[Stored data entries]
____________________

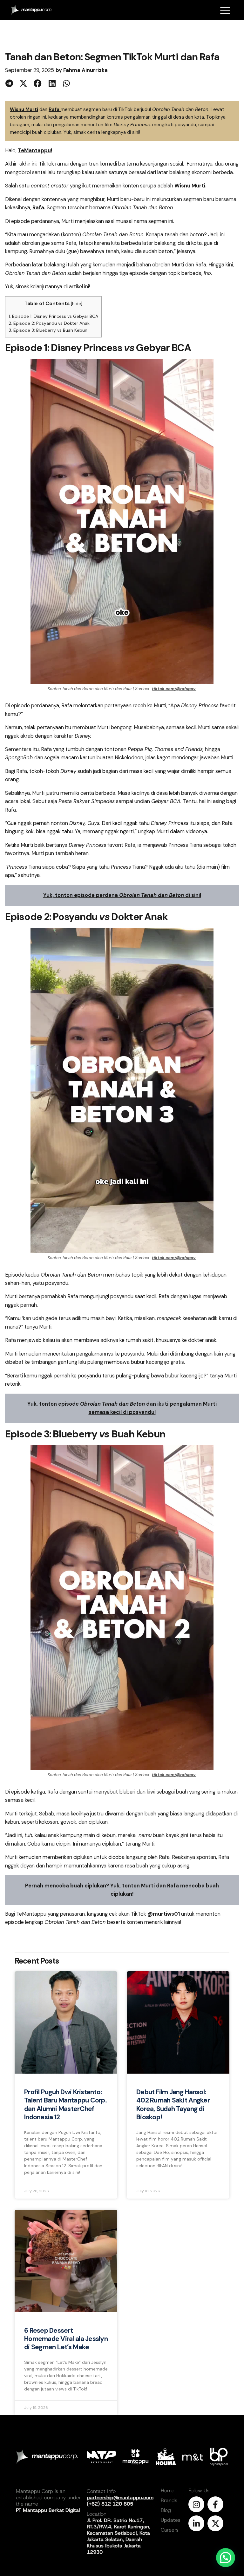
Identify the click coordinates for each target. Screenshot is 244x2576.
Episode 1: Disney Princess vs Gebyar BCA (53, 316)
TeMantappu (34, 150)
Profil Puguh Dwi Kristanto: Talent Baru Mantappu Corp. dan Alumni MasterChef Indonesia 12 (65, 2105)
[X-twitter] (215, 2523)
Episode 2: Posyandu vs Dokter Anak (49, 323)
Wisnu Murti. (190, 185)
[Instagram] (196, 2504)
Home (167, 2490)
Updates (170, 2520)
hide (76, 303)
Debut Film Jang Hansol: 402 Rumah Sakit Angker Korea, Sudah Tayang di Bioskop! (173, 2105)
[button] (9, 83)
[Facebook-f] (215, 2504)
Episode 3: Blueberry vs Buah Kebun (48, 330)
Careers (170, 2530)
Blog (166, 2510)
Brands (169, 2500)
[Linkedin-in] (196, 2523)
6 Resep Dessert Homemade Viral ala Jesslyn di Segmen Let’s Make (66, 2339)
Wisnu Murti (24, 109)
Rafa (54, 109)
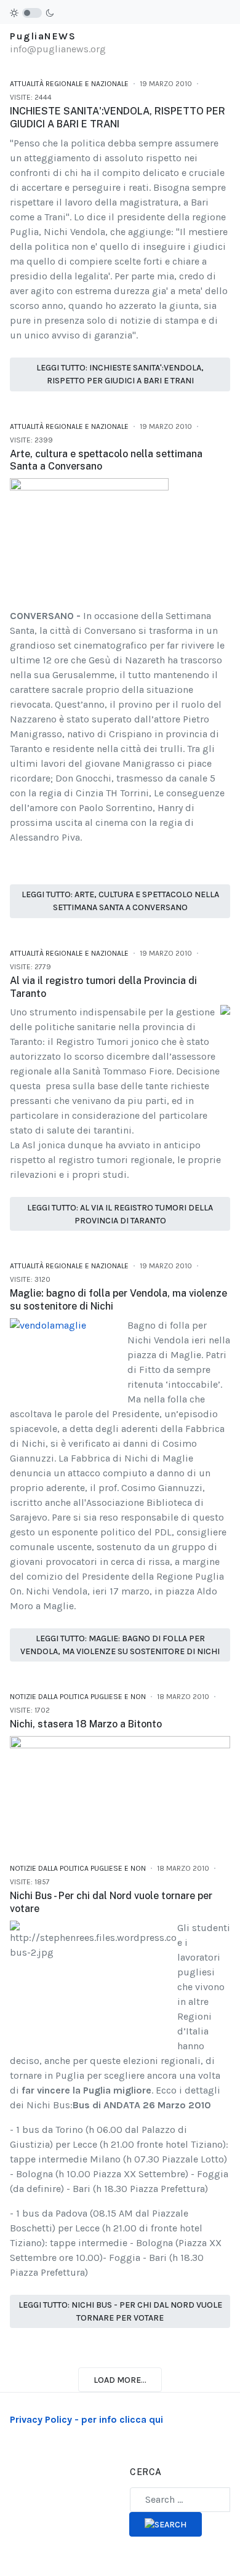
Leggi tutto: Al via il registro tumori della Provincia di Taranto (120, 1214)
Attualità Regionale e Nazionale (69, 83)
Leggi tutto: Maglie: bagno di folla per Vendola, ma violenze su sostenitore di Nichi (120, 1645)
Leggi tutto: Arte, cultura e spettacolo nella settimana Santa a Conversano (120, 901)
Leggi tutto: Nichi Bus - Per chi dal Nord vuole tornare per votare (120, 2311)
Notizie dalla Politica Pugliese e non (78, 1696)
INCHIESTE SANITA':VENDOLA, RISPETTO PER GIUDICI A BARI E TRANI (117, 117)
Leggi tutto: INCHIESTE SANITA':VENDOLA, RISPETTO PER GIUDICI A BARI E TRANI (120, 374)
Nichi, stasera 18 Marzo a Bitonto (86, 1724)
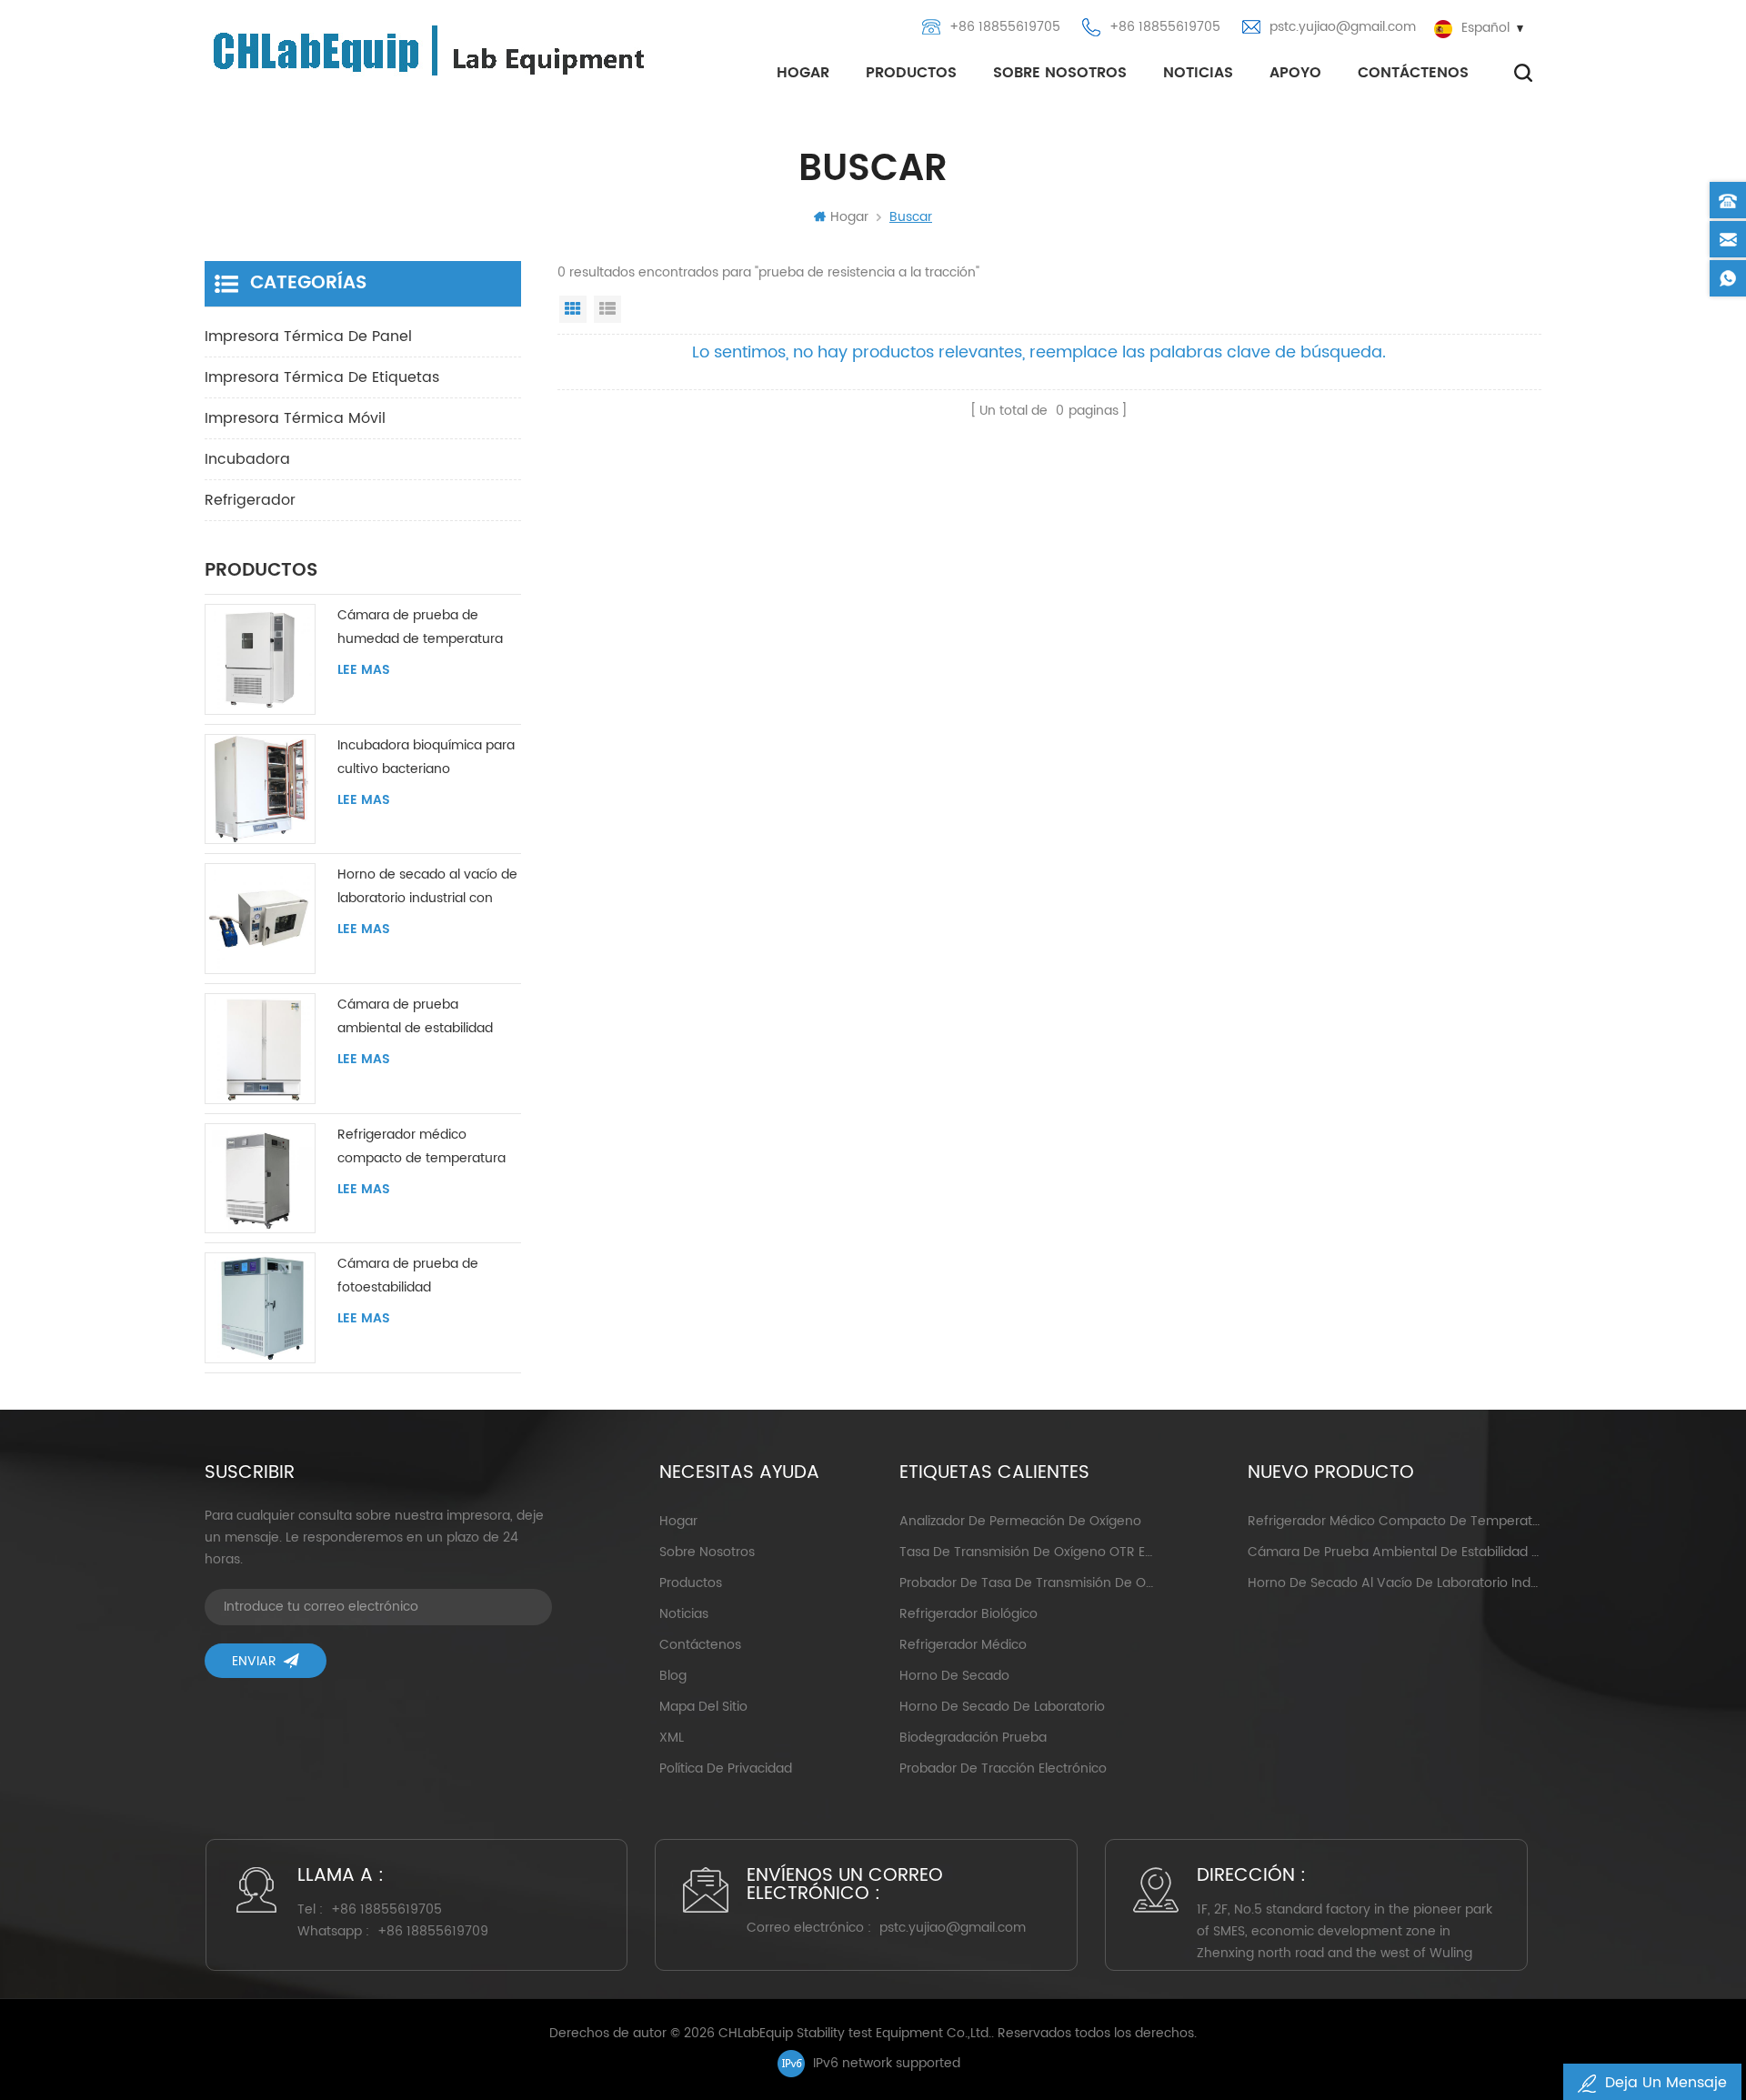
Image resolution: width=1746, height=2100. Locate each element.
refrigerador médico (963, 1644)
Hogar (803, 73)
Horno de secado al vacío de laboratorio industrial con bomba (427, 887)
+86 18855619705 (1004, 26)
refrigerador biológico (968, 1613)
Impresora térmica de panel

____________________

• **Your instructions**:
Copy exactly, and only, the lines running from the one containing "[Linkedin-in] (196, 2523)" through the final line of the data, and omit the pictures.

• **Answer section**:
[Linkedin-in] (196, 2523)
6 Resep Dessert Homemade Viral ala Jesslyn di Segmen Let’s Make (66, 2339)
Wisnu Murti (24, 109)
Rafa (54, 109)
Leggi tutto: Al via il registro tumori della Provincia di Taranto (120, 1214)
Attualità Regionale e Nazionale (69, 83)
Leggi tutto: Maglie: bagno di folla per Vendola, ma violenze su sostenitore di Nichi (120, 1645)
Leggi tutto: Arte, cultura e spettacolo nella settimana Santa a Conversano (120, 901)
Leggi tutto: Nichi Bus - Per chi dal Nord vuole tornare per votare (120, 2311)
Notizie dalla Politica Pugliese e non (78, 1696)
INCHIESTE SANITA':VENDOLA, RISPETTO PER GIUDICI A BARI E TRANI (117, 117)
Leggi tutto: INCHIESTE SANITA':VENDOLA, RISPETTO PER GIUDICI A BARI E TRANI (120, 374)
Nichi, stasera 18 Marzo a Bitonto (86, 1724)
Image resolution: width=1746, height=2100. Locate each element.
refrigerador médico (963, 1644)
Hogar (803, 73)
Horno de secado al vacío de laboratorio industrial con bomba (427, 887)
+86 18855619705 (1004, 26)
refrigerador biológico (968, 1613)
Impresora térmica de panel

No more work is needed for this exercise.